05 July 2006

Uncle Sam's Election Fixers and the Mexican Election

Here we go again!

Just days after the election in Mexico, we have learned from Kevin Hall and Jay Root, writing in McClatchy News Service, that "discovery of 3.5 million uncounted votes in Mexico's disputed presidential election cast doubt on early projections showing conservative Felipe Calderón in the lead, raising fears of prolonged uncertainty and political unrest."

The piece continues:
Hinting at insider corruption and citing a series of voting ''irregularities,'' advisors to leftist Andrés Manuel López Obrador are demanding a manual recount of every single vote and did not rule out street protests to ratchet up pressure on federal election authorities.

''You cannot come to a final outcome if you do not count all the votes,'' said Manuel Camacho Solís, a top López Obrador aide. ``We are going to demand that the votes are counted. . . . We have the right to go to the streets, and we have the right to express our opinion with full freedom...."

Preliminary vote totals released by Mexico's Federal Election Institute (IFE) showed Calderón leading with a little more than 400,000 votes, or 1 percent more than López Obrador. A mandatory recount of vote tallies is scheduled to begin today -- and the revelation that 3.5 million votes went uncounted has become Exhibit A in the growing controversy.
Greg Palast may be both a Zionist and a misogynist, but he's certainly got a beat on the election fraud that has become a hallmark of sorts for Uncle Sam's current administrators. From him we learn that Uncle Sam deployed the same ChoicePoint vote-fixers to Mexico who scrubbed nearly 100,000 voters from Florida's voter rolls in 2000, throwing the election to Bush.

This behavior is standard fare for Uncle Sam. Based on Sam's behavior in foreign elections over the past several years in Eastern Europe, Palestine, and throughout Latin and South America, we must conclude that in addition to ChoicePoint, vote-riggers from the National Endowment for Democracy, US AID, and possibly even fake-NGOs like Freedom House have deployed to fix the key Mexican presidential election.

The vote pitted the populist mayor of Mexico City, Andrés Manuel López Obrador - branded an acolyte of Comrade Chavez - against the Harvard-trained economist, Vincente Fox protegé and Uncle Sam lackey, Felipe Calderón.

But unlike with Al Gore, this time the intended victim, populist frontrunner Obrador, has demanded a recount.

The winner of the election will be a major player on Uncle Sam's Plantation, inserting himself into incendiary debates over immigration and 'free trade' while acting as regional kingmaker in Sam's ubiquitous disputes with Venezuela. Because of these enormous political stakes, the same institutions and organizations that fixed the recent elections in Peru are no doubt working tirelessly towards the same end in Mexico.

These efforts to rig the vote (and their similarity to the theft of Uncle Sam's last two elections) have attracted a great deal of scrutiny even amongst AMLO's opponents, upsetting Caldreón and offering hope to his supporters. The Guardian reports:
Visibly impatient, Mr Calderón has demanded that the authorities recognise his victory and promised a government of national reconciliation.

But Mr López Obrador said he would "employ whatever legal means necessary" in an attempt to annul or reverse the results of the preliminary count, threatening to draw out the dispute for days, weeks or even months.
A chief tool that Uncle Sam's election-fixers deploy in order to affect elections are exit polls. During recent key elections in Venezuela and Palestine these polls, commissioned by Uncle Sam, suggested that its favored candidate had won only to be proven demonstrably false after the actual counts were released.

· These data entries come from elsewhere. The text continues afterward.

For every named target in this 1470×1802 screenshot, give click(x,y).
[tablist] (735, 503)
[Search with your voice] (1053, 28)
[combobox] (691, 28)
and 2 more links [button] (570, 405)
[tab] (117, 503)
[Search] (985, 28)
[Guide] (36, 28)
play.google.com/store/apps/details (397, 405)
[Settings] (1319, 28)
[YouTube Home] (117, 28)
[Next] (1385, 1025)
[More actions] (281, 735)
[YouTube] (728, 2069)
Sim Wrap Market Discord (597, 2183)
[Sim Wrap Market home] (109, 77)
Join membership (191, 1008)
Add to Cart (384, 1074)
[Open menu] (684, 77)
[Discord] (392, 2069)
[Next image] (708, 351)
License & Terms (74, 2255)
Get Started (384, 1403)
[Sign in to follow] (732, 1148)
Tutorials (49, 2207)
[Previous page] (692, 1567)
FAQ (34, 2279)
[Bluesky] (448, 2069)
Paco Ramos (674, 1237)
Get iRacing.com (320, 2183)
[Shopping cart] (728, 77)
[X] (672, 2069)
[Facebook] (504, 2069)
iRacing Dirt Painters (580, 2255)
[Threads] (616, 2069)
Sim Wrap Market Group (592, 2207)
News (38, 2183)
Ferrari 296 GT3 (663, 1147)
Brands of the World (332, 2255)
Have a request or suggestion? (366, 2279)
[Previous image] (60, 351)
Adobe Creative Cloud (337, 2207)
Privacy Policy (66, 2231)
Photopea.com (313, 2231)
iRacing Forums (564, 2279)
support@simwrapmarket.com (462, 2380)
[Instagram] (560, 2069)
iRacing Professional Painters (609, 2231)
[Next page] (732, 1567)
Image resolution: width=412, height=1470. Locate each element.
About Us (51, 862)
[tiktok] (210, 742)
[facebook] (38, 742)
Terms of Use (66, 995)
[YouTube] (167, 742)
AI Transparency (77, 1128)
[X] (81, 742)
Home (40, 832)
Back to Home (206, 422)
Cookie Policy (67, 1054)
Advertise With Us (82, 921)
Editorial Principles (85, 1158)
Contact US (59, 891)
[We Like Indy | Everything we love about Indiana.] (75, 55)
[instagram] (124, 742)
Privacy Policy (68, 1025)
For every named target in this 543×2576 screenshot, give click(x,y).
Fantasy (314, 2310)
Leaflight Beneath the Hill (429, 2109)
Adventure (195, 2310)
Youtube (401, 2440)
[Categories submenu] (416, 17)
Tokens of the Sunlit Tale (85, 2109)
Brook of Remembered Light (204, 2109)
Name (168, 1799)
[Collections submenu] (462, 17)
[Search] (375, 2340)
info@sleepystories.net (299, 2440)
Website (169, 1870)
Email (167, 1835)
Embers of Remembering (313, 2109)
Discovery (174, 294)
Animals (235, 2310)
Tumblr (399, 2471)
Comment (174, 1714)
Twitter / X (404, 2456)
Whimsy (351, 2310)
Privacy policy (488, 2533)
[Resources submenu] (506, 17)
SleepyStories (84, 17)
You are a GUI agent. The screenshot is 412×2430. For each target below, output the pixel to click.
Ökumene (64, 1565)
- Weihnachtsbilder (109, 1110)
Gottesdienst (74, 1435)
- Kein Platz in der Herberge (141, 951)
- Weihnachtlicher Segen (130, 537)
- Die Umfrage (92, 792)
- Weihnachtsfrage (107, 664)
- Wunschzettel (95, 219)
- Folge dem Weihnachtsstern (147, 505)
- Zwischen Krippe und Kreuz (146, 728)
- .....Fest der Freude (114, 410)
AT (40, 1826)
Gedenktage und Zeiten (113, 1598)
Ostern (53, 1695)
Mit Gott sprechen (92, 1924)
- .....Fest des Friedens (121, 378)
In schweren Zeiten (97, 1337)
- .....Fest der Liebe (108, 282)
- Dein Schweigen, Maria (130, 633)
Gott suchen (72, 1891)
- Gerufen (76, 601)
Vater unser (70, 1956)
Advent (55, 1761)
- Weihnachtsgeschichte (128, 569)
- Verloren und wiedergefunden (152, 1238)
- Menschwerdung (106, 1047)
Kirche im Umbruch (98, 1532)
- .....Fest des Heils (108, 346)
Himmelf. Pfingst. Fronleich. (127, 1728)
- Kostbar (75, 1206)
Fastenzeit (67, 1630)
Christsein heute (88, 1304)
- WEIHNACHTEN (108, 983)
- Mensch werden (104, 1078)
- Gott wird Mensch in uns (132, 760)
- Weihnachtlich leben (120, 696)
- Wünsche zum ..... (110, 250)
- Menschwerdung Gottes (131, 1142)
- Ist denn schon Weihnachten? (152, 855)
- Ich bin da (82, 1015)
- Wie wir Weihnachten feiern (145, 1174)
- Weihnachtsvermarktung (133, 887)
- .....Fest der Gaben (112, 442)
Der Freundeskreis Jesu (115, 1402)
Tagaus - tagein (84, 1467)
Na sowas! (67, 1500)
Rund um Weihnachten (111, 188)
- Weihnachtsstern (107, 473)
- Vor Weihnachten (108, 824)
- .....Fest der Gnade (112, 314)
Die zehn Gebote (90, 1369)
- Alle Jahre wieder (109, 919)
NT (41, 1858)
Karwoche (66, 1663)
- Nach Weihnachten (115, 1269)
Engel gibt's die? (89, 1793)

The game appears somewhat different in the case of Mexico where, according to Obrador nemesis Subcommandante Marcos, "the Federal Electoral Institute (IFE)... with the sponsorship of the president of the Republic, held back between one million and one-and-a-half million votes so that they could be added to benefit the National Action Party (PAN) candidate Felipe Calderón."

While
Calderón and his benefactors to the North have already begun to act as though the outcome is determined, Obrador holds the trump card: the ability to mobilize people on the streets and shut down the country as he did last year. Such leverage is important because it gives him power that Uncle Sam, with all its technological wizardry, lacks.

Until the votes are counted and the fraud is exposed for the world to see, he should not concede anything. If that happens - if Obrador doesn't back down - one imagines that this drama will continue indefinetly.